START TEXT PROVIDED

Born on 16th August 1928, Ara Güler was a Turkish photojournalist, also known as Istanbul's Eye. He died, age 90, in 2018. He studied at Getronagan Armenian High School. His father owned a pharmacy, but had many friends that belonged to the world of art. Ara came into contact with these people and they inspired him to opt for a career in films/cinema. He worked in film studios and joined courses of drama under Muhsin Ertuğrul. Later, he leaned towards journalism and abandoned cinema. In 1950 he joined Yeni Istanbul, a Turkish newspaper, as a photojournalist. During the same time, he studied economics from University of Istanbul. Then he started working for Hürriyet.
In 1958 when Time-Life, an American publication opened its Turkey branch, Ara Güler became its initial correspondent. Soon enough he started to get commissioned by other international magazines, such as Stern, Paris Match, and Sunday Times, London. In 1961, he was hired by Hayat magazine as the chief photographer.

END TEXT PROVIDED

§ ACTION ITEM
Please name the American publication that made Ara Güler its first correspondent when it opened its Turkey branch, according to the text about him.

START EXTRACTED DATA

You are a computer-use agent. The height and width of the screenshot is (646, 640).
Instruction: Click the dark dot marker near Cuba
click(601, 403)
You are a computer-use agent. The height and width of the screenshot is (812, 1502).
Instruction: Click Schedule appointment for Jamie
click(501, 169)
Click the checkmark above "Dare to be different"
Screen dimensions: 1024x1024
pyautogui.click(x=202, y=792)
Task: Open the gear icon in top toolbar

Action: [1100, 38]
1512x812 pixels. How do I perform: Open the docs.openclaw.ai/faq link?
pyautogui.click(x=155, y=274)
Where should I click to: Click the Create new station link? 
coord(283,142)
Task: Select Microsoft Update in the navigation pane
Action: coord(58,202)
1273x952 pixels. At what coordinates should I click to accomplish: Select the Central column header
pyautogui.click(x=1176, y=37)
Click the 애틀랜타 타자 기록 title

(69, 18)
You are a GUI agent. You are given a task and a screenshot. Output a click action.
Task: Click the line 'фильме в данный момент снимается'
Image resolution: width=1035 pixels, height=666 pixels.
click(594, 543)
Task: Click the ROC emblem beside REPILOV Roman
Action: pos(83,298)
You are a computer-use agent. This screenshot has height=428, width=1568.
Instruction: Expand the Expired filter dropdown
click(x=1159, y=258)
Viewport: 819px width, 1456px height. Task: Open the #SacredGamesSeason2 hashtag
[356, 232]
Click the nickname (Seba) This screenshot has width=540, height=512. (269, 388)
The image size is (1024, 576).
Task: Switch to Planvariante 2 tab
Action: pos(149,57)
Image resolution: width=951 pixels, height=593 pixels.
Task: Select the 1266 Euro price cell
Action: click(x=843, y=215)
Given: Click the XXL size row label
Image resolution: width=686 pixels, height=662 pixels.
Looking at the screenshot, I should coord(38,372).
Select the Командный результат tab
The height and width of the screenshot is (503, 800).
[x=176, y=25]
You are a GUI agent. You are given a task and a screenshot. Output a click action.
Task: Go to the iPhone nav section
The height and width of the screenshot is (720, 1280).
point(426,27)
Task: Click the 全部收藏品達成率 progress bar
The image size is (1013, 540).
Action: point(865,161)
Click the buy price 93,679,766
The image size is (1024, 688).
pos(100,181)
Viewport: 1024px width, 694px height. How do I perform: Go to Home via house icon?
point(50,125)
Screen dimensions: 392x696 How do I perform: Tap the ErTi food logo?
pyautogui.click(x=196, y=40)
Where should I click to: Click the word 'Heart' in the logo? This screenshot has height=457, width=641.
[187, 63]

END EXTRACTED DATA

§ SOLVED EXERCISE
Time-Life